Growing up as an only child, I had plenty of personal space. I didn't have to share with anyone, and I got comfortable alone in my room. I didn't need other people around to entertain me, and, occasionally, I actually needed that solitude. As I got older, I became more introverted, but not in a bad way. Sometimes I just needed that alone time to not worry about who I had to talk to or what I should do; I could just be alone with no judgement. I think that's what a lot of people don't understand about introverts. We don't hate people, and we don't even necessarily want to be alone. We just need time to let our guard down completely and not have to worry about what other people think of us. Sometimes, I can get that sense of comfort from being around close friends who understand weird habits or my strange sense of humor, and other times I get it from simply being alone. However, this made the transition to college extremely difficult for me. I went from having a great support system and my own space to having neither.

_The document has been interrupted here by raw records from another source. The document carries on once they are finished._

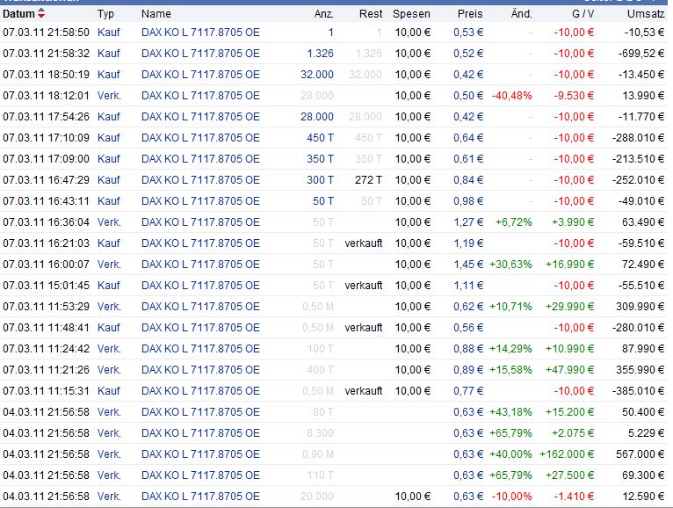Open DAX KO L link in 21:58:50 row

tap(200, 33)
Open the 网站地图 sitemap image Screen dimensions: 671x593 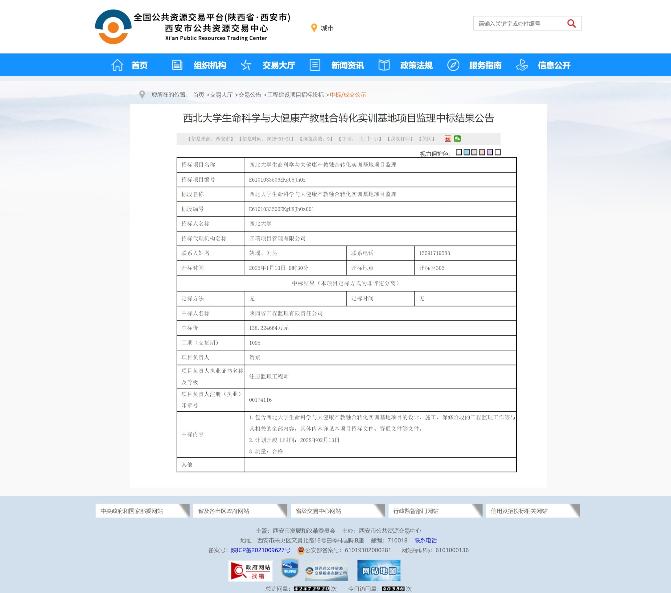pyautogui.click(x=379, y=571)
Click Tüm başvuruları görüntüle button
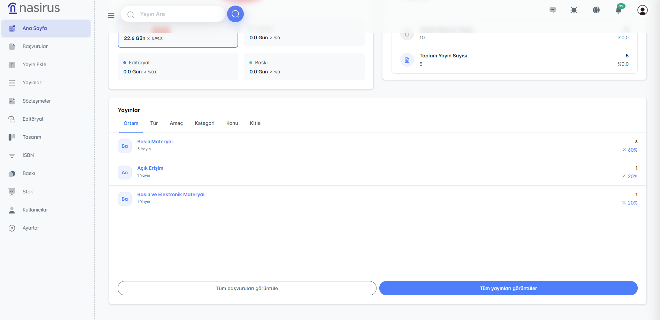Viewport: 660px width, 320px height. pos(247,288)
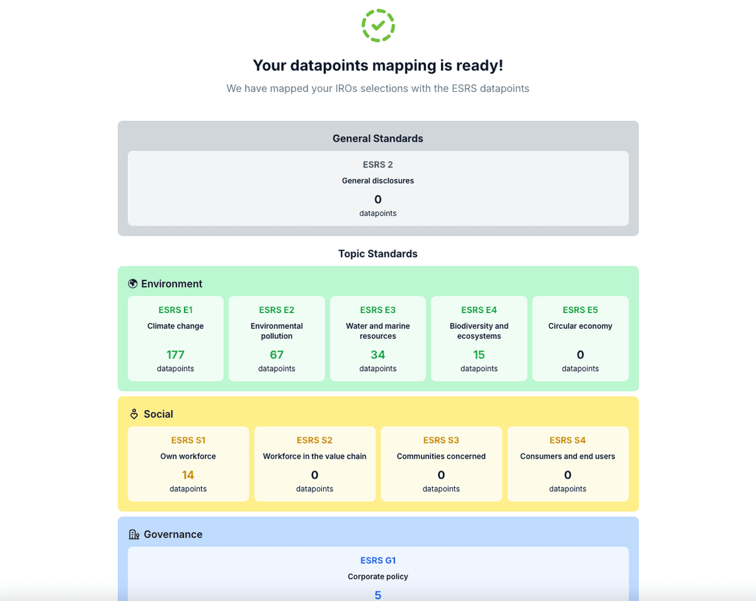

When I started college I moved from Houston, Texas to Atlanta, Georgia to go to the best engineering school I could find. My friends and I found ourselves scattered across the country, ending up everywhere from Colorado to New York. And, while we're all still close, it's very different from seeing each other everyday. I loved the atmosphere of Georgia Tech when I visited. It was big enough that you could constantly meet new people but not so large that it felt impersonal. I was excited to leave behind the small all-girls school I had attended for seven years, and my new-found freedom felt liberating. I ended up living in a quad in Harrison residence hall on east campus. For those of you who are unfamiliar with quads, there were four of us living in one room and sharing a bathroom with the entire floor. Privacy became elusive for me. I was constantly surrounded by people, and I felt lonely for the first time in my life. My roommates were great, but we had very little in common. I never had any time alone. I struggled through my first year at Tech, which happened to include 8 a.m. classes, a bout of mono, a total of four trips home, and the plight of a vegetarian on a dining plan. I needed my space back, and I got it when I moved off campus for my second year.
In my new apartment, which included my very own bathroom and bedroom, I wanted a sense of home. I knew this would be my sanctuary, my retreat when everything else felt overwhelming. It was really important to me to create a space that I could relax in when Tech felt overwhelming, and, while I connected with my roommates much more this year, I still needed that solitude. I decorated my room in calm blues and browns and strung fairy lights around my bed, which is covered in fluffy white blankets. The soft light from candles and lamps keeps it from being too bright, and maintaining a clean room gives my life a sense of order, even in the midst of a hell week. My orchids give me a sense of accomplishment for keeping something alive, and the pictures of my friends and family from home remind me that I am not alone, even when no one else is around. This is my space and I wouldn't trade it for anything.